The same thing happened with the Sony Pictures hack (remember that?).  The film studio continues to retain $60 million in cyber insurance coverage with Marsh.  That proved to be far too little when, in an attempt to prevent the release of The Interview, Kim Jong-un decided to go full-on-Bond-villain and unleashed an army of hackers that tore their network to pieces.  The film alone cost Sony Pictures roughly $80 million dollars to make, and that has been a total financial loss for the company.  Then there are the costs of repairing the actual damage—to their network, devices, infrastructure, brand reputation, employee retention, etc.—caused by the incident, which most figures put at around $100 million.  Let’s do the math on that.

($80 million + $100 million) - $60 million = $120 million that Sony Pictures will likely never recover.

Even the earnings from the film’s modest box office run probably won’t recoup any of these losses, as this revenue is expected to be eaten up by a lawsuit that’s been filed against Sony Pictures by two former employees as a result of the hack.  The suit accuses Sony Pictures of willful negligence, and many expect the company will settle out of court to avoid exposing their brand reputation to further damage.  However, their losses could have been far less if Sony Pictures had only bothered to secure a more appropriate amount of cyber insurance coverage.

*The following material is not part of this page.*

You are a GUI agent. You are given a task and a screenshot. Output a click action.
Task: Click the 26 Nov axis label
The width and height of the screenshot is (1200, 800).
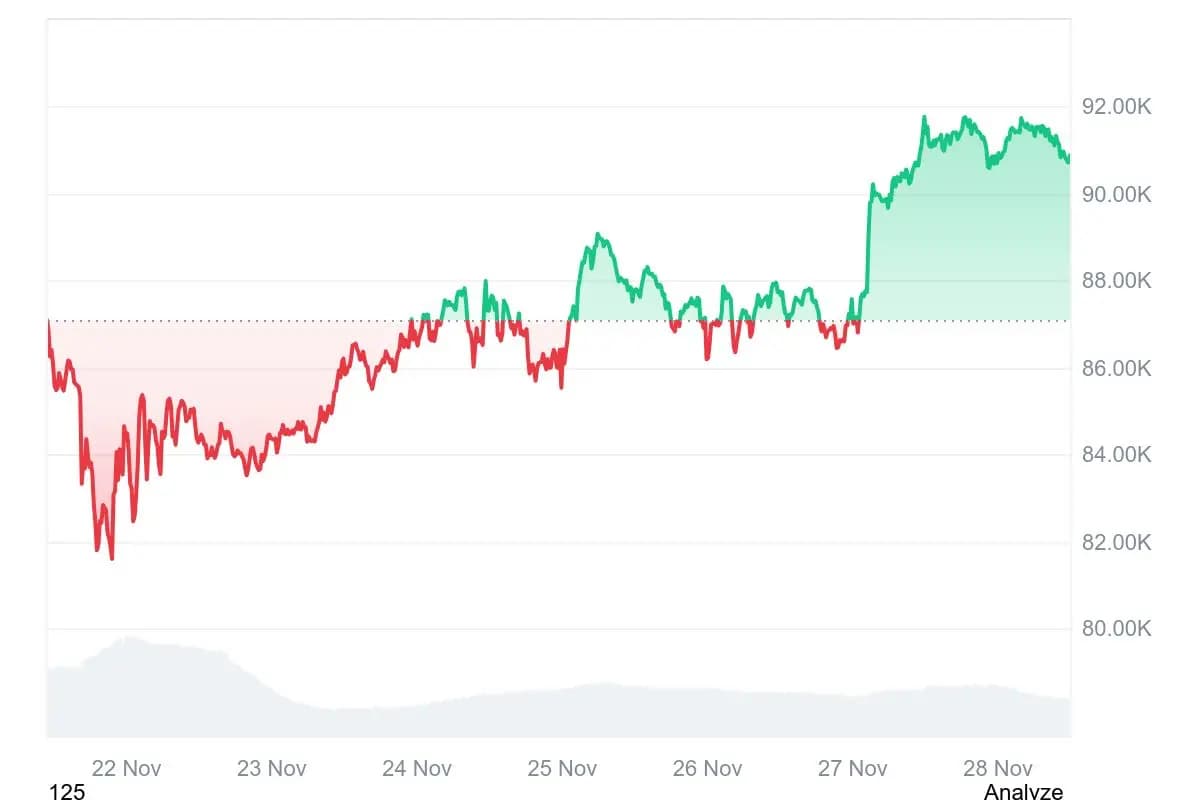(707, 768)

This bring up an interesting question: Just what is considered an “adequate” amount of coverage for a major corporation like Sony or Target?  Opinions vary.  According to the Financial Times, however, large corporations (who, time has proven, have plenty to lose in a cyberattack) should have policies with a minimum of $1 billion in coverage.  There’s only one problem with this… there are no cyber insurance firms that currently even offer that level of coverage.  Those days are likely coming, however, and hopefully they are coming soon.

The upside to all this is that, unless you are a major corporation with thousands of employees and billions in annual revenue to worry about, you definitely do not need anywhere near that much coverage.  However, cyber insurance is definitely something that any small business or private medical practice should consider, especially those of you who maintain BYOD environments.

The Department of Homeland Security (DHS) has already begun setting guidelines and hosting workshops for cyber insurance providers, in order to facilitate the growth of this quickly expanding and highly needed service, stating that “Cybersecurity insurance is designed to mitigate losses from a variety of cyber incidents, including data breaches, business interruption, and network damage. A robust cybersecurity insurance market could help reduce the number of successful cyberattacks by: (1) promoting the adoption of preventative measures in return for more coverage; and (2) encouraging the implementation of best practices by basing premiums on an insured’s level of self-protection” (DHS.gov).  

When it comes to purchasing cyber insurance, as with any other form of insurance, one has to know the dos as well as the don’ts.  There are a lot of things to consider, watch out for, and/or avoid—premiums vs. deductibles, unexpected/hidden coverage exclusions, hardware requirements, policy restrictions, and more.  In the second half of this series, we will take a closer look at the details of cyber insurance policies so that, when and if you decide to invest in this new form of asset protection, you will be able to do so from an informed perspective.